Fluoroscopic image of Micturating cystourethrography a shows bilateral grade IV vesicoureteric reflux. On CEUS b, c images, reflux of contrast into a dilated pelvicalyceal system is demonstrated consistent with VUR

Future applications

Few recent studies have been published in evaluating the role of CEUS in calyceal puncture during percutaneous nephrolithotomy (PCNL) and for guiding puncture for nephrostomies [82]. The results are encouraging.

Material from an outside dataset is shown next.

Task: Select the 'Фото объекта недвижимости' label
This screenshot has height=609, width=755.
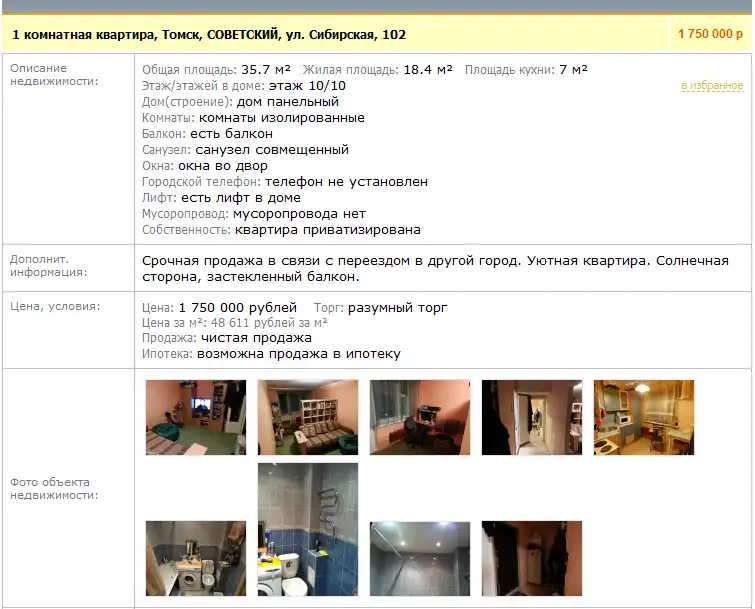Action: point(53,488)
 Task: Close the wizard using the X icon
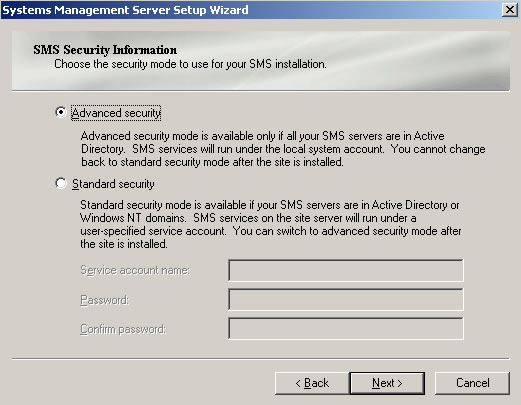tap(510, 10)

They have found more accuracy with fewer incidences of repeat punctures with CEUS. The time for puncture is also significantly reduced with lesser blood loss and lower complication rate [83, 84]. Studies are being conducted to evaluate perfusion parameters to assess renal function in children with ureteropelvic junction obstruction. Also complications like acute rejection in renal transplant recipients and also assessing their severity can be done with CEUS [85]. Few pilot studies have been done to predict renal outcomes in acute renal injury [86].

Conclusion

CEUS is an excellent modality to assess the perfusion of organs and lesions. There are very few adverse effects and can be safely used in renal dysfunction. The major role of CEUS in the kidney is to perform risk stratification in cystic Renal Masses and confidently differentiate cystic vs. Solid Renal Masses. More utilities of CEUS are becoming popular as the use of UCAs becomes more mainstream.